The tent was a small, two-person vision in red and
green manmade fibres. It took six
grown men four hours to assemble and that night, the night of my birthday, I
was allowed to take a friend and sleep out until morning. Needless to say it was a sobering early
lesson in how disappointing life can be.
There really is nothing in the world like being woken up dry mouthed and
sweaty, zipped inside a nylon sleeping bag that is itself locked within another
and much larger sheet of nylon. At
that tender and impressionable age the names Mr. & Mrs. Smith meant a
slightly dotty old couple who lived down the road but it was definitely within
the confines of my first tent that my lifelong love of luxurious boutique
hotels was formed. My parents must
have been very disappointed by my reluctance to ever use my birthday tent again
but in that early morning sunrise, among the ants and spiders and biscuit
crumbs and the terrible, terrible smells I made a solemn vow that I would never
go camping again.
That was a vow I kept until two weeks ago when under
relentless pressure from my two sons we bought a tent and went with friends to
an Oxfordshire campsite not far from where I live. In order to minimize the pain of the early morning wake up I
decided that I would turn to nature in the form of old mother alcohol to see me
through. There has been a good
deal of column inches devoted recently to the rise in sales of real ale so
being the contentious food writer I thought I’d merge my need for booze and my
approaching deadline by arranging a local beer tasting for my fellow
campers.
The rules for the tasting were simple. I wanted beers from Buckinghamshire and Oxfordshire that I could get from a supermarket.

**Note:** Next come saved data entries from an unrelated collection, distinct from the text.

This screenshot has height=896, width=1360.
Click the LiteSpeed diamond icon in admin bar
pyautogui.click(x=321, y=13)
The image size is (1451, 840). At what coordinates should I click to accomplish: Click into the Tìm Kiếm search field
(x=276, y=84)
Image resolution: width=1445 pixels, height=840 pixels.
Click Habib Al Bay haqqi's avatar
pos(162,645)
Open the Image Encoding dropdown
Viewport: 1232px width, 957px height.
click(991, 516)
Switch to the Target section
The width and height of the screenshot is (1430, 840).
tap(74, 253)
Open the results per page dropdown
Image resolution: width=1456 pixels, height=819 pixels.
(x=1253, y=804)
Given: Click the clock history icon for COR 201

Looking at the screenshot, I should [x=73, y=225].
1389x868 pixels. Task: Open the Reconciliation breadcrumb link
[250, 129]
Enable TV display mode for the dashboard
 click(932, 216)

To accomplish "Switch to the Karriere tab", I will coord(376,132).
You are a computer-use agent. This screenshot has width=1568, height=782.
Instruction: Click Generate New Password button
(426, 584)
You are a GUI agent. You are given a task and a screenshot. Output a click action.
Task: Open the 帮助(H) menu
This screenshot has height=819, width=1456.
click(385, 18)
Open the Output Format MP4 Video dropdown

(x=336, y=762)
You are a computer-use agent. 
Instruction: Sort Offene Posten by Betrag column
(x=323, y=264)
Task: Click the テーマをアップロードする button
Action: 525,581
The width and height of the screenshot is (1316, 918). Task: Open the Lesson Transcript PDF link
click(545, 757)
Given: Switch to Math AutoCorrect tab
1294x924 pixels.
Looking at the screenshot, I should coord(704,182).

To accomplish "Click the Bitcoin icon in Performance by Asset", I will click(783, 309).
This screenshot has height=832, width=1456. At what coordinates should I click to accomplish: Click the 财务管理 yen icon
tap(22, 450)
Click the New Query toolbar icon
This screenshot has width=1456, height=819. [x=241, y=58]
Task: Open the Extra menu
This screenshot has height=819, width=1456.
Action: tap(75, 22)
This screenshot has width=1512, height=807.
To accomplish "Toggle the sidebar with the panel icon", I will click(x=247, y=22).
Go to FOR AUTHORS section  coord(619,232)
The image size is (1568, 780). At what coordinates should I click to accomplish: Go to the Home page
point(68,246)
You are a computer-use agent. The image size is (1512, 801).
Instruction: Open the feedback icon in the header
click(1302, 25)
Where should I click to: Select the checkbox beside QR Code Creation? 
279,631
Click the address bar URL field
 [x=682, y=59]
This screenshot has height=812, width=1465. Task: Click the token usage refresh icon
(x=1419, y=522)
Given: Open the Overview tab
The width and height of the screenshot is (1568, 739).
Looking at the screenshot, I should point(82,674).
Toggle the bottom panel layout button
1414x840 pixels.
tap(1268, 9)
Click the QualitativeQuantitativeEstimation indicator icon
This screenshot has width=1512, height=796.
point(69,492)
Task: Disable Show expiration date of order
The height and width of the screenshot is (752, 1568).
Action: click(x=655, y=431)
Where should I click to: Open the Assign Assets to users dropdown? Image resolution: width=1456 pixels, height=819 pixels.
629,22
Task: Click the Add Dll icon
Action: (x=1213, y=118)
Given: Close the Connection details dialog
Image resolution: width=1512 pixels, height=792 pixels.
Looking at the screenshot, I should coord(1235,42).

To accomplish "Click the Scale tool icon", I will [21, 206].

The tasting itself would be done blind with no one knowing what the
beers were while they tasted. The beers were as follows... Pride Of Oxford (£2), Hook Norton Twelve
Days (£2.05), Rebellion (£2.15) and John Hampden from the Chiltern Brewery (£2.40).
So far, so good. One note of caution for any budding food writers though is don't do it when your drunk. Or at least if you do get drunk don't expect to be able to read your notes, or find your notes, or make any notes. The upshot of all this is that the winner of the contest is lost in the mists of time and the haze of being a bit pissed.
As a footnote I would add that from what I can remember all the beers were delicious and an excellent way of alleviating the awfulness
of the early morning campsite wake-up.
I slept soundly that night and woke refreshed and ready for what the day
had in store. I was reminded of
the wisdom of bar owner and drunk Doug Coughlin, as played by the excellent
Bryan Brown in the movie Cocktail, whose life motto was, “beer is for breakfast drink or begone".